Whether Natalie Babbitt realized it or not, her story drives us to think on God’s mercy. Let’s think back to Genesis, starting in Chapter 2, verse 9. The text mentions that God made “every tree grow that is pleasant to the sight and good for food.” And then we’re told, more specifically, that “The tree of life was also in the midst of the garden, and the tree of the knowledge of good and evil.” Later, in verses 16-17, God tells Adam, “Of every tree of the garden you may freely eat; but of the tree of the knowledge of good and evil you shall not eat, for in the day that you eat of it you shall surely die.”
As long as Adam and Eve remained sinless human beings, they could eat from the Tree of Life, for it was a wellspring of eternal life. But when they ate the fruit and sinned, the Tree of Life became a curse for them.
The Lord drove them from the Garden of Eden shortly afterwards, but, as heartbreaking as this was for all involved, it was ultimately a display of God’s great mercy. See Genesis 3:22-24:
Then the LORD God said, “Behold, the man has become like one of Us, to know good and evil. And now, lest he put out his hand and take also of the tree of life, and eat, and live forever”— therefore the LORD God sent him out of the garden of Eden to till the ground from which he was taken. So He drove out the man; and He placed cherubim at the east of the garden of Eden, and a flaming sword which turned every way, to guard the way to the tree of life.

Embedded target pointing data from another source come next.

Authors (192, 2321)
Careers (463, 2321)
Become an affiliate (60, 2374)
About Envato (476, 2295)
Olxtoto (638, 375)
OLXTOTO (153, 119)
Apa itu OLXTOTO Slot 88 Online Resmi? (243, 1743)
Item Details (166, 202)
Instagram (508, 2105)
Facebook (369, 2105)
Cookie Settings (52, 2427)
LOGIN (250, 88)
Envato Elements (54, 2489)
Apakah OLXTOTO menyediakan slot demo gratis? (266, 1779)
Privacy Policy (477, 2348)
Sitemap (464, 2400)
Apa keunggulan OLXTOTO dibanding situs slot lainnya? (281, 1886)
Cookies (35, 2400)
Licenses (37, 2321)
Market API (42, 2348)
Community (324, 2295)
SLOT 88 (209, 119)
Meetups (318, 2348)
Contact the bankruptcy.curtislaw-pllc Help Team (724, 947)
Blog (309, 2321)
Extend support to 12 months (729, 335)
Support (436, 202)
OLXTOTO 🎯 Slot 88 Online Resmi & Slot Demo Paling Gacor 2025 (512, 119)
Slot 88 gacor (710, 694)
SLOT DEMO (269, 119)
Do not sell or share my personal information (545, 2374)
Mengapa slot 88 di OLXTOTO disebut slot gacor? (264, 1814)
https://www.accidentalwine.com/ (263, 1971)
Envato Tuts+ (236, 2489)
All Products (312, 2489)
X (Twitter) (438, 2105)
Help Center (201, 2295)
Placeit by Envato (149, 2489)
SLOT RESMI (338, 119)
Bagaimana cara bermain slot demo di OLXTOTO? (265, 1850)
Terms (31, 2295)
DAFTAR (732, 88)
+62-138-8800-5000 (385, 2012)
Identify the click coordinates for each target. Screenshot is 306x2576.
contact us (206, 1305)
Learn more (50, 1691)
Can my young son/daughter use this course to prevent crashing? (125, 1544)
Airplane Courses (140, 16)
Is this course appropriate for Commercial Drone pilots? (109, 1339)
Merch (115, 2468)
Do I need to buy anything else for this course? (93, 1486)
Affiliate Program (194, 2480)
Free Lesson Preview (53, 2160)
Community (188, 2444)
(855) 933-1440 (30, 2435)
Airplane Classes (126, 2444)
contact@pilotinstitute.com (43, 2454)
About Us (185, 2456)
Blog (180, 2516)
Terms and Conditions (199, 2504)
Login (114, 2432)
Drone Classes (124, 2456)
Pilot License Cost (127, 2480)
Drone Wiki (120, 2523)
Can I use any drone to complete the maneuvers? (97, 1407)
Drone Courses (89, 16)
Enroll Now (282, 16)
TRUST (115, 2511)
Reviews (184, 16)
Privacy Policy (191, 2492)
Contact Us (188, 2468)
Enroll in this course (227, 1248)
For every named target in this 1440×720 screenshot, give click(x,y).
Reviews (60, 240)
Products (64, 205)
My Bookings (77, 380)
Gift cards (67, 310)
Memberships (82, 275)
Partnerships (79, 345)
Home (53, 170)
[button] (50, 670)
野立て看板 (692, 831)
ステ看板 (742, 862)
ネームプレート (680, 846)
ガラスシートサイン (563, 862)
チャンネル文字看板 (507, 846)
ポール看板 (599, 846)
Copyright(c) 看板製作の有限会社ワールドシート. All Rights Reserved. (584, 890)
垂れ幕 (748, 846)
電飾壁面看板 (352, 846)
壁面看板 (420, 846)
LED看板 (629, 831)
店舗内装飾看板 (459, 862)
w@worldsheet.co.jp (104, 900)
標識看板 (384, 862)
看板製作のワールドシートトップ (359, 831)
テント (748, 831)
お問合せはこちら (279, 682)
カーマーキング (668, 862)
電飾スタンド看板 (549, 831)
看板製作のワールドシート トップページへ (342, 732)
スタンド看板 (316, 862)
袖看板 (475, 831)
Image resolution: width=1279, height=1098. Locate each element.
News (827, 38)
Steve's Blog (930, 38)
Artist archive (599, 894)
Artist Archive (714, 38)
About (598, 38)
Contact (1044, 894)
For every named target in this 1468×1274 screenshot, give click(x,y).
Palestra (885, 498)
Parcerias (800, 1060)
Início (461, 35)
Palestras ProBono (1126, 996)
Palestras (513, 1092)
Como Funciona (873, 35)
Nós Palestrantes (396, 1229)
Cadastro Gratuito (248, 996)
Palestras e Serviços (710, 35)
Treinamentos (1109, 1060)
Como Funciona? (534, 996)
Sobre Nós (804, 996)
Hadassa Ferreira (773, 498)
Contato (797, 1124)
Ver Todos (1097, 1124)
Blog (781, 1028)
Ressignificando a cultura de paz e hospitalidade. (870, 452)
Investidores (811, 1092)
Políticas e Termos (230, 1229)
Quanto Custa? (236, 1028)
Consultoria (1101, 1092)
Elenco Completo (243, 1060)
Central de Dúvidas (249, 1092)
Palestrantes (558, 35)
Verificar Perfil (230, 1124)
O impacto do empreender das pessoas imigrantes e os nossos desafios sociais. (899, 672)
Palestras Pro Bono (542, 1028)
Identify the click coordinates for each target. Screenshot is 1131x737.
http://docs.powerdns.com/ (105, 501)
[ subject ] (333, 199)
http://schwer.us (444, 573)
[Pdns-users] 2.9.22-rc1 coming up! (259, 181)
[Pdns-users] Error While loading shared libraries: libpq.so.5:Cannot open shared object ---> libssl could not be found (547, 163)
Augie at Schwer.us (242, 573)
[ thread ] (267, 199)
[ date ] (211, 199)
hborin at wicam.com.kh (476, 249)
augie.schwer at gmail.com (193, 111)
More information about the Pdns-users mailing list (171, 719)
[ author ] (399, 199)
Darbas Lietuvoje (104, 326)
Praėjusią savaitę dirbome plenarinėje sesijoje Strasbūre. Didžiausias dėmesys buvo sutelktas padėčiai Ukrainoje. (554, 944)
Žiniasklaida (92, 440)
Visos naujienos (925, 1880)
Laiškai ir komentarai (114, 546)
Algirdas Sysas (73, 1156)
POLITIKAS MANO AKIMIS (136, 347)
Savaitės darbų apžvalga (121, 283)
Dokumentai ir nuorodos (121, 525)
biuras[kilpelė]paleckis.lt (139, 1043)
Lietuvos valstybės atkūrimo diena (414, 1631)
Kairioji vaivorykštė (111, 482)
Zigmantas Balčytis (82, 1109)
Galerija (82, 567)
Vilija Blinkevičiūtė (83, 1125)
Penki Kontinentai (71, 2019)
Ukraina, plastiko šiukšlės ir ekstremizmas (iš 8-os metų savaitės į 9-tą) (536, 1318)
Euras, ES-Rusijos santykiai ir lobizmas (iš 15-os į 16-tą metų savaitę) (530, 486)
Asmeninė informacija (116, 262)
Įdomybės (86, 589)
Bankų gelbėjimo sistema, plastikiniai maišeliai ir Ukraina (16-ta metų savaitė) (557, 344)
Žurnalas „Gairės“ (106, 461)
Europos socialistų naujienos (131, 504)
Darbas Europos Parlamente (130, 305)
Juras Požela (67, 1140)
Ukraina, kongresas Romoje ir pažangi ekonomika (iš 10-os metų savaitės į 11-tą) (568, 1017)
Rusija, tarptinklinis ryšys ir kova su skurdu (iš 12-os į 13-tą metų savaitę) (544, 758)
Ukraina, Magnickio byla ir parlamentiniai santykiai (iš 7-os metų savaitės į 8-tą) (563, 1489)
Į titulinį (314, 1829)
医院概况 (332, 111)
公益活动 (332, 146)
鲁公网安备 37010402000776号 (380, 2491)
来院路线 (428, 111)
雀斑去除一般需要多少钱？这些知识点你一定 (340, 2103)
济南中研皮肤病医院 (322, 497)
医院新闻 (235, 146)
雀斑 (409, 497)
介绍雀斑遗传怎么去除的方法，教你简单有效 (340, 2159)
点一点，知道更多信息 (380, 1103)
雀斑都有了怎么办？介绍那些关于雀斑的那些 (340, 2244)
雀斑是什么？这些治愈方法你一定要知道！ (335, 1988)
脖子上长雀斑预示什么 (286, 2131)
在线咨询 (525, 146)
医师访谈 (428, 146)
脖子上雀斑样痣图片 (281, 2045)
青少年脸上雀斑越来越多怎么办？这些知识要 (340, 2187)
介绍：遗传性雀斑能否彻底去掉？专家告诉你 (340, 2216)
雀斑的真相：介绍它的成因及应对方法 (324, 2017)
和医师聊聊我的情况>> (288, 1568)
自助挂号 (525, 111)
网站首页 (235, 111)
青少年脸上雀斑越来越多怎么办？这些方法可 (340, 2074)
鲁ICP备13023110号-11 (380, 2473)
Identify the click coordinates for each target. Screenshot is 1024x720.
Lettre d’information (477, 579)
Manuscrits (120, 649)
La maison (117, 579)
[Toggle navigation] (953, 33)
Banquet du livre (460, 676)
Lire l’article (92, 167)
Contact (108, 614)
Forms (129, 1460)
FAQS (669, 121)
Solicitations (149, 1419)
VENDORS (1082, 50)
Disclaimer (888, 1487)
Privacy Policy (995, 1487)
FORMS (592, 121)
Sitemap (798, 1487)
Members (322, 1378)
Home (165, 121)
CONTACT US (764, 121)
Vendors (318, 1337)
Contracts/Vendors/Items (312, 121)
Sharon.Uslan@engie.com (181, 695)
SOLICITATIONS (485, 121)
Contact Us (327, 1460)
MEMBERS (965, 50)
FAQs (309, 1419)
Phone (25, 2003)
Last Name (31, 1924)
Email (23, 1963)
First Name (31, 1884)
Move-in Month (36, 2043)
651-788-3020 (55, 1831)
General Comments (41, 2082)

In short, God, in His everlasting mercy, was preventing the now-sinful human race from becoming like the Tucks—from eating of the Tree of Life and cursing themselves to live in death forever. He had already made the promise of a coming Seed at that point, and so now Adam and Eve had hope….a hope that death and misery could not possibly last forever.
So, hopefully it’s clear why I love Tuck Everlasting. By showing what life could have been like at the dawn of time, if not for the Lord’s incredible mercy, this story only drives me to the Cross anew.